Collect every line from the lines below that contains the word "Open", and treat uppercase and lowercase as different.

>> begin Dataset records

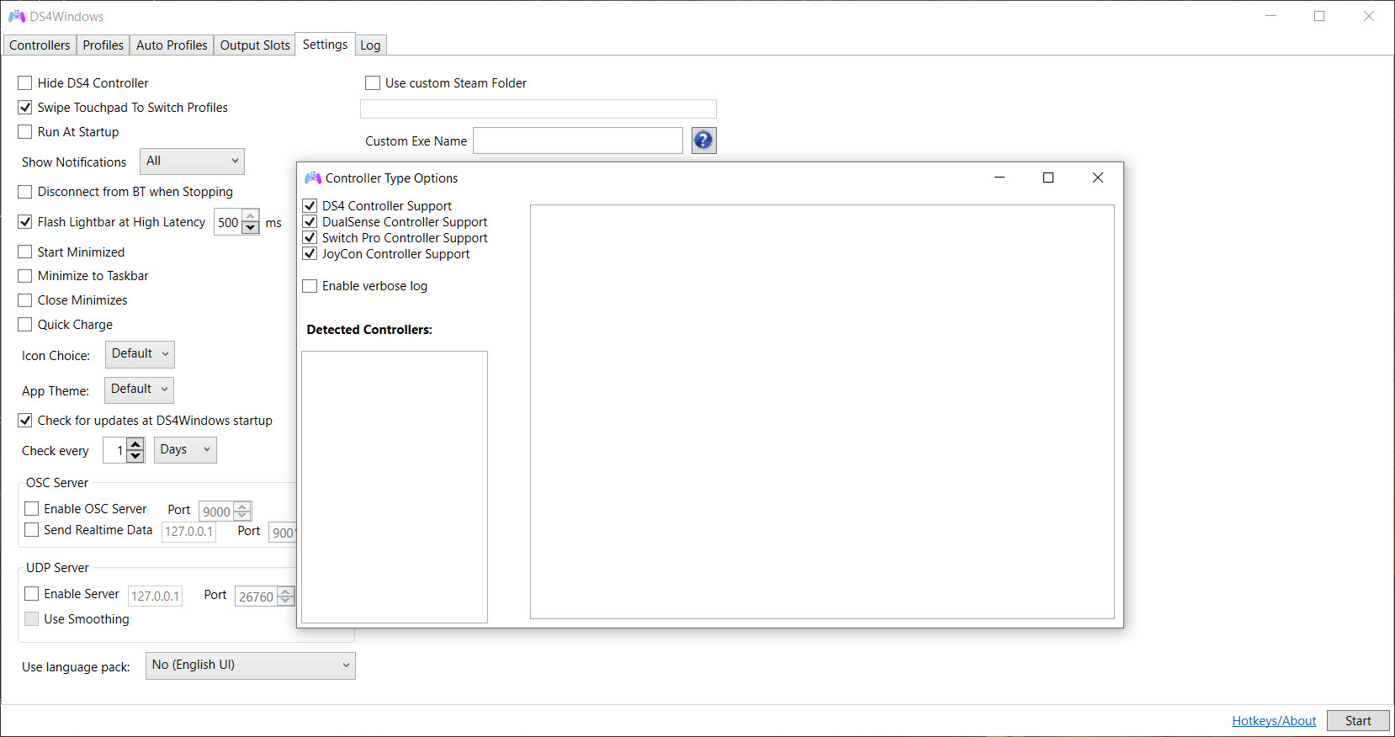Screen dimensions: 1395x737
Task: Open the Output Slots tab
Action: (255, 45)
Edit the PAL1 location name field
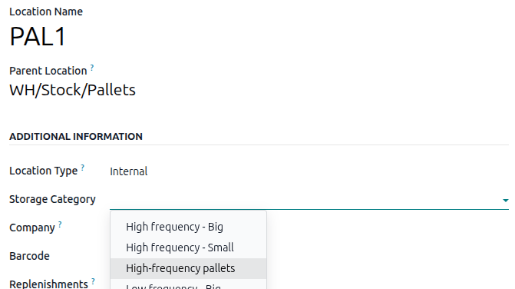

>> end Dataset records
>> begin Dataset records

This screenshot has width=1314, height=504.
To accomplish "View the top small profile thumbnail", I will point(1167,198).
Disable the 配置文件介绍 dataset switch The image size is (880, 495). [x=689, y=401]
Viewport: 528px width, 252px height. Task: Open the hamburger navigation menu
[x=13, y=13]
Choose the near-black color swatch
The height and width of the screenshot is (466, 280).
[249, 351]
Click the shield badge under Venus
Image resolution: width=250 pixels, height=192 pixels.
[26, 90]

>> end Dataset records

- _Correct result_
Task: Open the Output Slots tab
Viewport: 528px width, 252px height. Task: Open the hamburger navigation menu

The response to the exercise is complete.